5 dali.pl: Structure comparison

dali.pl performs pairwise structural alignment and database searches. The full list of options and syntax is given below:

        ( --cd1 <xxxxX> |  --pdbfile1 <first.pdb> [ --pdbid1 <mol1> ] | --query <query.list> ) \
        ( --matrix | --cd2 <yyyyY> | --pdbfile2 <second.pdb> [ --pdbid2 <mol2> ] | --db <target.list> \
          [ ( --hierarchical | --walk [WALK-OPTIONS] ) --repset <pdb25.list> [BLAST-OPTIONS] ] ) 

        --cd1 <xxxxX>             query structure identifier
        --pdbfile1 <filename>     query structure in PDB format
        --pdbid1 <xxxx>           four-letter query structure identifier (chain identifier will be appended automatically) [default: mol1]
        --query <filename>        list of query structure identifiers
        --matrix                  all-against-all comparison. Generates additional outputs called 'ordered' (similarity matrix) and 'newick_unrooted' (dendrogram).
        --cd2 <xxxxX>             target structure identifier
        --pdbfile2 <filename>     target structure in PDB format
        --pdbid2 <yyyyy>          four-letter target structure identifier (chain identifier will be appended automatically) [default: mol2]
        --db <filename>           list of target structure identifiers
        --hierarchical            hierarchical structure database search
        --walk                    knowledge-based structure database search
        --repset <filename>       list of structure identifiers of non-redundant subset of PDB

        --dat1 <path>             path to directory containing query data [default: ./DAT/]
        --dat2 <path>             path to directory containing target data [default: ./DAT/]
        --oneway                  asymmetric structure comparison (A,B) only [default: symmetric (A,B) and (B,A)]
        --title <string>          written to output [default: test]
        --outfmt <string>         result blocks to output: summary,alignments,equivalences,transrot [default: summary]
        --clean                   remove temporary files

        --np <integer>            number of processes if using openmpi (between 1 and 99) [default: 1]
`       --MPIRUN_EXE <string>     location of mpirun executable [default: /usr/lib64/openmpi/bin/mpirun ]

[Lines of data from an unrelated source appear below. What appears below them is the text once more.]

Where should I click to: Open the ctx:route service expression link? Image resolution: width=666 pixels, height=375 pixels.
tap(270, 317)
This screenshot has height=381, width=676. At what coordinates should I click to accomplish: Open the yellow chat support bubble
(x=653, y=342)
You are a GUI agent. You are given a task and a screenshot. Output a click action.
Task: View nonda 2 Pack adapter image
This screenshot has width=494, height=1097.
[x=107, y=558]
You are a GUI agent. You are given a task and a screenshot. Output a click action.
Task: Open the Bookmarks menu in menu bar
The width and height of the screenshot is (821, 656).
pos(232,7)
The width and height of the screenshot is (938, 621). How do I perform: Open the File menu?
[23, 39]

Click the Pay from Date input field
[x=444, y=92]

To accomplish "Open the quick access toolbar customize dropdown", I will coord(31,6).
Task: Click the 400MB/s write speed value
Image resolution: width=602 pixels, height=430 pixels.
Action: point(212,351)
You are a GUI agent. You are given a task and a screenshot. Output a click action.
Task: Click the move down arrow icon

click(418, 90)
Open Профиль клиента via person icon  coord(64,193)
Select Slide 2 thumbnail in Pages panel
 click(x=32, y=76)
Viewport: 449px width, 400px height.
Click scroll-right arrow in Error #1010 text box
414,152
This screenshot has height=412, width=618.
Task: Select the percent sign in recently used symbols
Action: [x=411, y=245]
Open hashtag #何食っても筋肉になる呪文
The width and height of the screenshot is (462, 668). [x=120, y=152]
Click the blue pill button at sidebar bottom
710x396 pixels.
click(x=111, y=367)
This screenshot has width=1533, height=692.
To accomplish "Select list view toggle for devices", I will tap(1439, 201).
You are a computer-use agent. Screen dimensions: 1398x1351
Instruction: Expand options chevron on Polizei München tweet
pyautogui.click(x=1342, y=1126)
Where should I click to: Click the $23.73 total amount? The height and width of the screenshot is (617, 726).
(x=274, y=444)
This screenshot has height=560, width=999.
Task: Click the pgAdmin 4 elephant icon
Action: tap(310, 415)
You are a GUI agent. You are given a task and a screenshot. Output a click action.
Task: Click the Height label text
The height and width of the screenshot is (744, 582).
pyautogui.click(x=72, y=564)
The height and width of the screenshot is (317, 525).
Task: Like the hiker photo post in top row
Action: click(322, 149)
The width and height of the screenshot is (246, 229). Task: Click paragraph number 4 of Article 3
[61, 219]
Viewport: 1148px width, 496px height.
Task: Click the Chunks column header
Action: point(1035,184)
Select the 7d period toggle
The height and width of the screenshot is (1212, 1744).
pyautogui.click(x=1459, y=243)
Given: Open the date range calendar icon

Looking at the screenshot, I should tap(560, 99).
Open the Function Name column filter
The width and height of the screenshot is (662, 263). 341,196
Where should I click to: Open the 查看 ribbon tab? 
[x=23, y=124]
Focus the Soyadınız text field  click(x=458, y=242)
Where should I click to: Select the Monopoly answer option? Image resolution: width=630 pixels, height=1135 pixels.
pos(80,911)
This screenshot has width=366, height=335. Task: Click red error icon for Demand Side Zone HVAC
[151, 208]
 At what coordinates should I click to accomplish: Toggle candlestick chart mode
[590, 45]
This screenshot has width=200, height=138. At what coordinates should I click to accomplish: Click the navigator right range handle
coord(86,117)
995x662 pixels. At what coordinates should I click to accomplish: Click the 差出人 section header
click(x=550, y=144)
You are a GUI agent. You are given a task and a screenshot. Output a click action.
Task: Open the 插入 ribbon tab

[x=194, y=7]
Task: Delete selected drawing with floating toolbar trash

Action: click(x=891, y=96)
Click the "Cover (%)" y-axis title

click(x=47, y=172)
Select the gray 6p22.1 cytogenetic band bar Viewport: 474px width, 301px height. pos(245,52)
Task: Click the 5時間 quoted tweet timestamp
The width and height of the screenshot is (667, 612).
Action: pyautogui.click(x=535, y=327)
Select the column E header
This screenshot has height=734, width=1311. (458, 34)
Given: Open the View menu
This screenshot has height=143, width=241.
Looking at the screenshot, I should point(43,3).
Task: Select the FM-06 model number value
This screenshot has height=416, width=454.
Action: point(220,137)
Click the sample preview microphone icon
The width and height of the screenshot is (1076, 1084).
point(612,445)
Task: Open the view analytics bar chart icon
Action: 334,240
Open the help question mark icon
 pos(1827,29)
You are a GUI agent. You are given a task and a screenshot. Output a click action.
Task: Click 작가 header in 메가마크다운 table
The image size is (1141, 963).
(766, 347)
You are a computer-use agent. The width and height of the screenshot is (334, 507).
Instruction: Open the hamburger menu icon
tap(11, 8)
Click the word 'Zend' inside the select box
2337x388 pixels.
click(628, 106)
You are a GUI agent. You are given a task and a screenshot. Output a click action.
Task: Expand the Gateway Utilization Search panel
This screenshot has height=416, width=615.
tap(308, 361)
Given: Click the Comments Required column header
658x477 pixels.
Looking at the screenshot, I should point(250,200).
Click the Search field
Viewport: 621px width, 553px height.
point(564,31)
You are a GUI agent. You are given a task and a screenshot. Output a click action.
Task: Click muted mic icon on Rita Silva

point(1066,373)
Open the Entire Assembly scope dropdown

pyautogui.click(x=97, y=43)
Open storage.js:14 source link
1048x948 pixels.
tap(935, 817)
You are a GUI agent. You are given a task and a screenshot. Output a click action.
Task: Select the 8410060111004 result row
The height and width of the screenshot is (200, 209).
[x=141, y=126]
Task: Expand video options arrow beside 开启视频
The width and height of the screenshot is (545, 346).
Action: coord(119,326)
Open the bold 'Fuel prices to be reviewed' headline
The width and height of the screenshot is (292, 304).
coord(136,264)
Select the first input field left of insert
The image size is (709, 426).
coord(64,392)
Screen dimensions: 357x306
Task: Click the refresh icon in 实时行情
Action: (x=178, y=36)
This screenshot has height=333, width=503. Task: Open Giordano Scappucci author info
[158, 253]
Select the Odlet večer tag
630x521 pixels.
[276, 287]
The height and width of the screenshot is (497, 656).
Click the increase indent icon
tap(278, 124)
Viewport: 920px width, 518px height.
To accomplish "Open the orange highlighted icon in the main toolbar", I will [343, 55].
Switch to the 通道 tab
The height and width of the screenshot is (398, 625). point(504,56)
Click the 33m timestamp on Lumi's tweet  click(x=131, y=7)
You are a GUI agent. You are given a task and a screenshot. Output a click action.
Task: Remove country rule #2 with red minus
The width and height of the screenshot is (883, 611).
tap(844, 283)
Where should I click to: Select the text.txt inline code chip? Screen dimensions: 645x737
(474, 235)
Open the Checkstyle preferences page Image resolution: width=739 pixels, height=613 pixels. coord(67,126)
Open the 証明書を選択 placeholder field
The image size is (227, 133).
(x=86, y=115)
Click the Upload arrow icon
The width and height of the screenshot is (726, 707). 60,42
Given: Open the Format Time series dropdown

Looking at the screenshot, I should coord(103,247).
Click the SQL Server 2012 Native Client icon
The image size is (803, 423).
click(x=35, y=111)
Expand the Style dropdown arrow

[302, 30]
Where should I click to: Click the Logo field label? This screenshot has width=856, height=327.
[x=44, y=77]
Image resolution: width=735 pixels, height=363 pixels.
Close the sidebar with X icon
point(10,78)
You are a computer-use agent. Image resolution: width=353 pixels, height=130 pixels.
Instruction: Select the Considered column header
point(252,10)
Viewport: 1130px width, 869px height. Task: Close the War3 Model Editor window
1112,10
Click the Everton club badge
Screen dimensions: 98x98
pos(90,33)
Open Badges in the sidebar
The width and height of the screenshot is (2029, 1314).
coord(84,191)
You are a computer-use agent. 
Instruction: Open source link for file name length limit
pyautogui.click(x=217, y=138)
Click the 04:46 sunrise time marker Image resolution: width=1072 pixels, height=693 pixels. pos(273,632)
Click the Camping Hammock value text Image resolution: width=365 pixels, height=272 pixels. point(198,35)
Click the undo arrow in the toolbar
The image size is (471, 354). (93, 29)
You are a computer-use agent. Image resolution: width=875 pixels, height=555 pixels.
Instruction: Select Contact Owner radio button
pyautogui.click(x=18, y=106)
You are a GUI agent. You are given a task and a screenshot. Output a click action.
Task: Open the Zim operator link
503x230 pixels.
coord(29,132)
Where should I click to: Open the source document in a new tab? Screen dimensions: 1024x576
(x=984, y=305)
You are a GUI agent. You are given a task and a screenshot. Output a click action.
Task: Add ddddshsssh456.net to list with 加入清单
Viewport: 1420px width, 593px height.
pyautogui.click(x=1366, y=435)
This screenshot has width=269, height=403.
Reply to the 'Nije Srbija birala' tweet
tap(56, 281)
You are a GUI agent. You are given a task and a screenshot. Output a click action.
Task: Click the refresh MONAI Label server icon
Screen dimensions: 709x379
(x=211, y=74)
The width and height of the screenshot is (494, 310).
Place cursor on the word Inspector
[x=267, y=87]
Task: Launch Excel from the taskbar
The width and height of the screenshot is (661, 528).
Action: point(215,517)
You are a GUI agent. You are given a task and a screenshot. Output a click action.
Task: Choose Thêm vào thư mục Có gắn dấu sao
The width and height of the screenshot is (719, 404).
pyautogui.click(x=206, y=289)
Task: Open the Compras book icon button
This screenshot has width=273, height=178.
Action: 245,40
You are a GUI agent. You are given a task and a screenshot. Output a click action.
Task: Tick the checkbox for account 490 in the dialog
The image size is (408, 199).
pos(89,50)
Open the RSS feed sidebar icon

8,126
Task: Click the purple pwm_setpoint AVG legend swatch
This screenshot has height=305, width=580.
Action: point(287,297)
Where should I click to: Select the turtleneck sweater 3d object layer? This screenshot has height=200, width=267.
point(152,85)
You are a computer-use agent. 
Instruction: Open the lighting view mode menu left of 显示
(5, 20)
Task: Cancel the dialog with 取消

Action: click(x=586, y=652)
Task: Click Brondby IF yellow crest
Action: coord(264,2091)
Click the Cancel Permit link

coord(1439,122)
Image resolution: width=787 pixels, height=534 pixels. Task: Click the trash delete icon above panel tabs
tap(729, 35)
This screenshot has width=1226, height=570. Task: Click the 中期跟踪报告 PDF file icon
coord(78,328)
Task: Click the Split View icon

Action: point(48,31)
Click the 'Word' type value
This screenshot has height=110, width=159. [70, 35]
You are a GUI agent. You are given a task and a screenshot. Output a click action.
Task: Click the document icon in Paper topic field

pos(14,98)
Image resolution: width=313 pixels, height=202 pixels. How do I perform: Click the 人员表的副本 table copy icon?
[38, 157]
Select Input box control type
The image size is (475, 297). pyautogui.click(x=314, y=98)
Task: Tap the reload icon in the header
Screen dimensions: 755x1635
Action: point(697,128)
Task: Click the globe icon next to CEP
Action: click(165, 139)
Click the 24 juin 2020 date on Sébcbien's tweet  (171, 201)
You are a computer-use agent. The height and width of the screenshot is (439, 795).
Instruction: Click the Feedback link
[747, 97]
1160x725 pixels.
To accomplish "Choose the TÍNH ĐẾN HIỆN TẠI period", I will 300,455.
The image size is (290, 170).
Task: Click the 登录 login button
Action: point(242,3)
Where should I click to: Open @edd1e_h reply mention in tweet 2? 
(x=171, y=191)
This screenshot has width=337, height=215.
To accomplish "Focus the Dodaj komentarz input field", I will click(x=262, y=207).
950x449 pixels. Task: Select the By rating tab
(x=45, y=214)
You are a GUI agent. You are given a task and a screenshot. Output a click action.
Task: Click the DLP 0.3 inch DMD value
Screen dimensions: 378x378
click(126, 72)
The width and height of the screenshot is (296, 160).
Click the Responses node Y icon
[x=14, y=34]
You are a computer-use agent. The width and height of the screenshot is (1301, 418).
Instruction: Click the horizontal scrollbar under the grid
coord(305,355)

        --HMAX <integer>          number of top scoring representatives to send to final BLAST [default: 200]
        --KMAX <integer>          number of final BLAST hits to align structurally [default: 2000]
        --BLAST_DB <string>       location of Blast database [default: pdb.blast]
        --BLASTP_EXE <string>     location of Blast executable [default: blastp]
        --BLAST_NUM_THREADS <integer>   number of threads when runnign Blast [default: 32]

        --targetset <pdb25.list>  used with H to limit the radius of the walk [default: same as --repset]
        --H <integer>             walk radius is Z-score of Hth hit in the target set [default: 100]
        --MAX_HITS <integer>      number of hits returned from walk [default: 10000]
        --MAX_DALICON <integer>   max number of comparisons performed during walk [default: 10000]

* Pairwise alignment:
        bin/dali.pl ( --cd1 <xxxxX> | --query <query.list> ) ( --cd2 <yyyyY> | --db <target.list> ) [BASIC-OPTIONS]
	bin/dali.pl --pdbfile1 first.pdb [ --pdbid1 mol1 ] --pdbfile2 second.pdb [ --pdbid2 mol2 ] [BASIC-OPTIONS]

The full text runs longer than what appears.